The Cyton Calculator [9] and a computational tool implementing our methodology, “FlowMax,” were used to train the cyton model with log-normally distributed division and death times on a CFSE time course of wildtype B cells stimulated with lipopolysaccharides (LPS). The best-fit generational cell counts were input to the Cyton Calculator. (A) Visual summary of solution quality estimation pipeline implemented as part of FlowMax. Candidate parameter sets are filtered by the normalized % area difference score, parameter sensitivity ranges are calculated, parameter sensitivity ranges are clustered to reveal non-redundant maximum-likelihood parameter ranges (red ranges). Jagged lines represent the sum of uniform parameter distributions in each cluster. (B) Best fit cyton model parameters determined using the Cyton Calculator (blue dots) and our phenotyping tool, FlowMax (square red individual fits with sensitivity ranges represented by error bars and square green weighted cluster averages with error bars representing the intersection of parameter sensitivity ranges for 41 solutions in the only identified cluster). (C) Plots of Fs (the fraction of cells dividing to the next generation), and log-normal distributions for the time to divide and die of undivided and dividing cells sampled uniformly from best-fit cluster ranges in (B). (D) Generational (colors) and total cell counts (black) are plotted as a function of time for 250 cyton parameter sets sampled uniformly from the intersection of best-fit cluster parameter ranges. Red dots show average experimental cell counts for each time point. Error bars show standard deviation for duplicate runs.
Figure 6.
Testing the accuracy of the proposed approach as a function of data quality.

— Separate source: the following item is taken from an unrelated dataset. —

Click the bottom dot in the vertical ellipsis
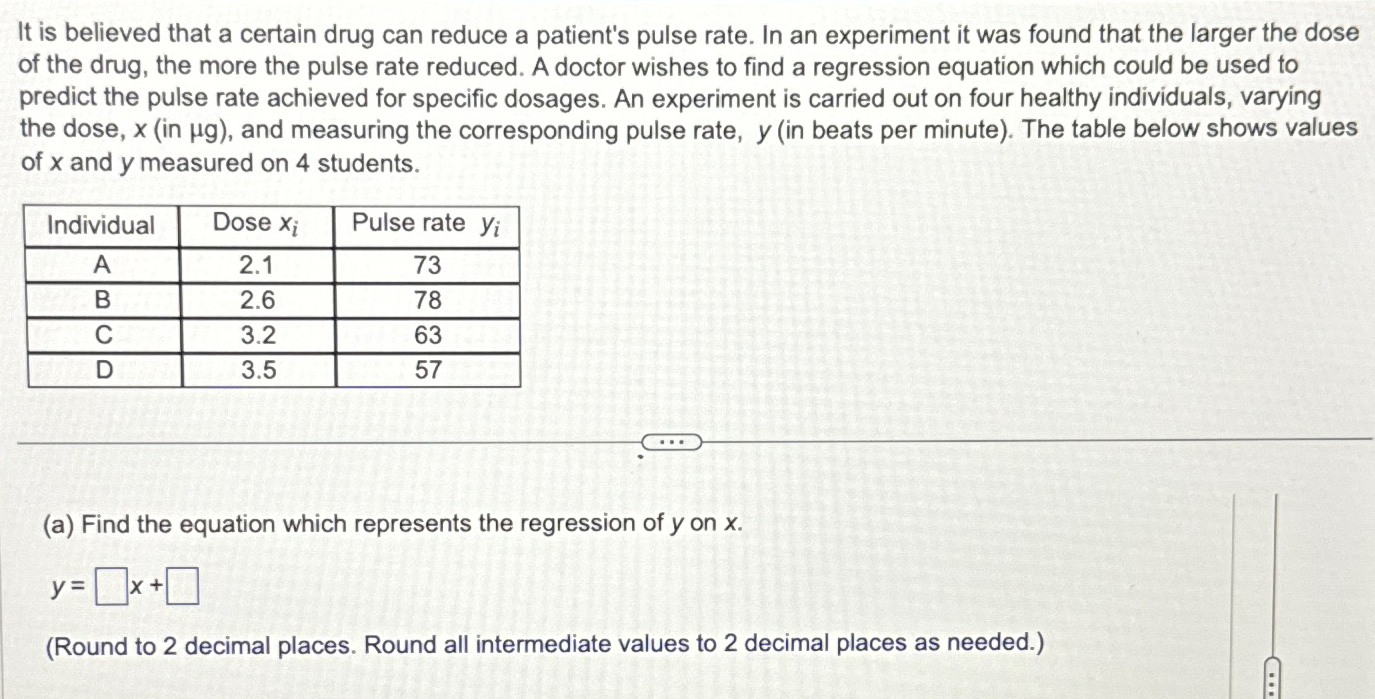The height and width of the screenshot is (699, 1375). [x=1272, y=693]
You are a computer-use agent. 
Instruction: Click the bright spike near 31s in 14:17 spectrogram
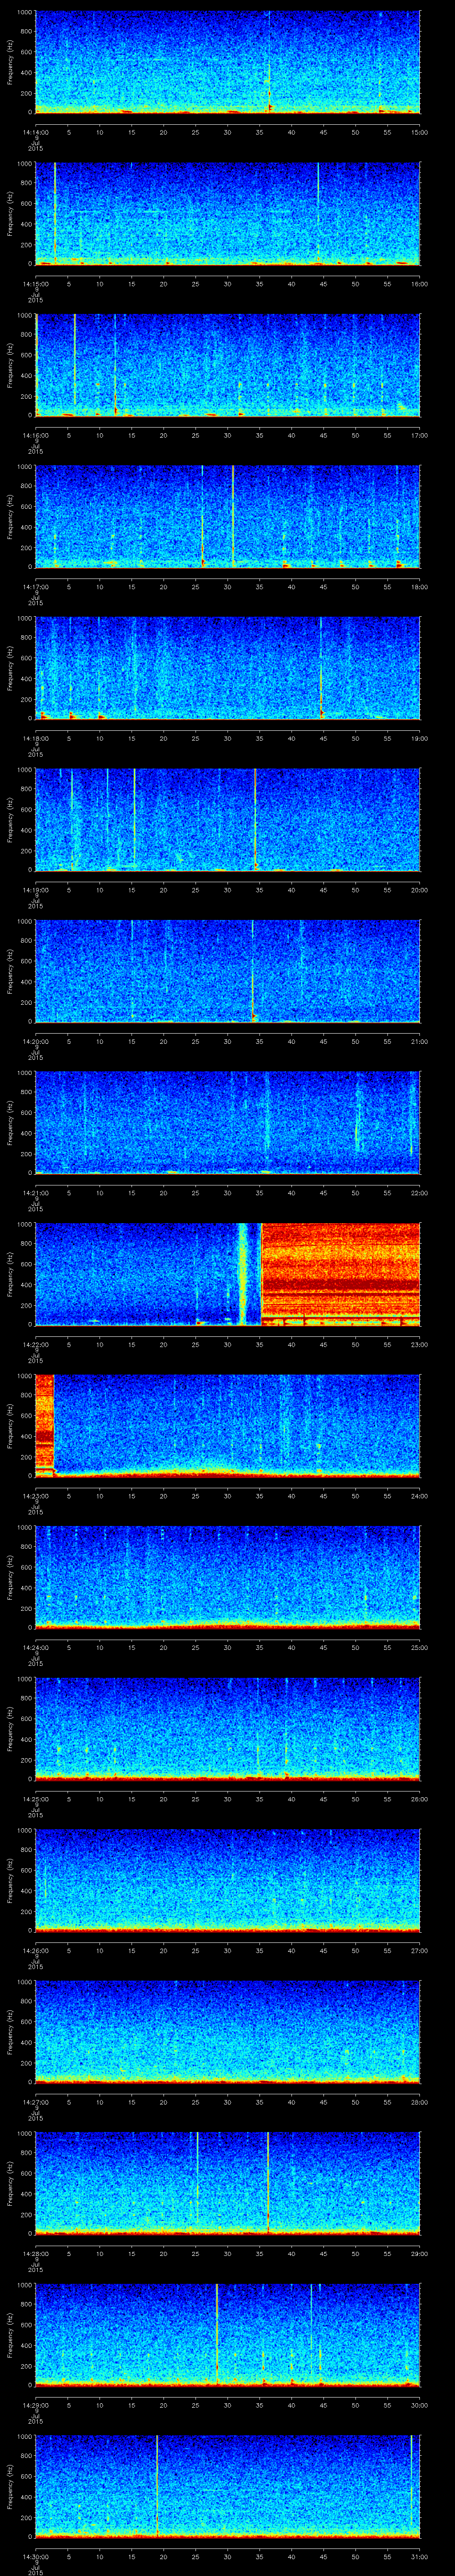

Six typical CFSE time courses of varying quality were generated and fitted using our methodology (Figure 1). (A-F) The best-fit cluster solutions are shown as overlays on top of black histograms for indicated time points. Conditions tested were (A) low CV, (B) high CV (e.g. poor staining), (C) 10% Gaussian count noise (e.g. mixed populations), (D) 10% Gaussian scale noise (poor mixing of cells), (E) four distributed time points (e.g. infrequent time points), (F) four early time points from the first 48 hours (see Methods for full description). (G) Parameter sensitivity ranges for each solution in each non-redundant cluster next to the maximum likelihood parameter ranges are shown for fcyton fitting. The actual parameter value is shown first (black dot).
Figure 7.
Phenotyping WT, nfkb1−/−, and rel−/− B cells stimulated with anti-IgM and LPS.
(A) Visual summaries of best-fit phenotype clusters for WT (top), nfkb1−/− (middle), and rel−/− (bottom) genotypes stimulated with anti-IgM (left), and LPS (right). To visualize cellular parameter sensitivity, 250 sets of parameters were selected randomly from within parameter sensitivity ranges and used to depict individual curves for the fraction of responding cells in each generation (Fs) and lognormal distributions for time-dependent probabilities to divide (Tdiv) and die (Tdie) for undivided and divided cells. (B) Tables summarizing the best fit cellular parameters determined using the integrated computational tool, FlowMax, as well as the relative amount of cell cycling and survival reported in previous studies [12]. Values in parentheses represent the lognormal standard deviation parameters. (C) Total cell counts simulated with the fcyton model when indicated combinations of nfkb1−/−specific parameters were substituted by WT-specific parameters during anti-IgM stimulation (“chimeric” solutions). Dots show WT (red) and nfkb1−/− (blue) experimental counts. Error bars show cell count standard deviation for duplicate runs.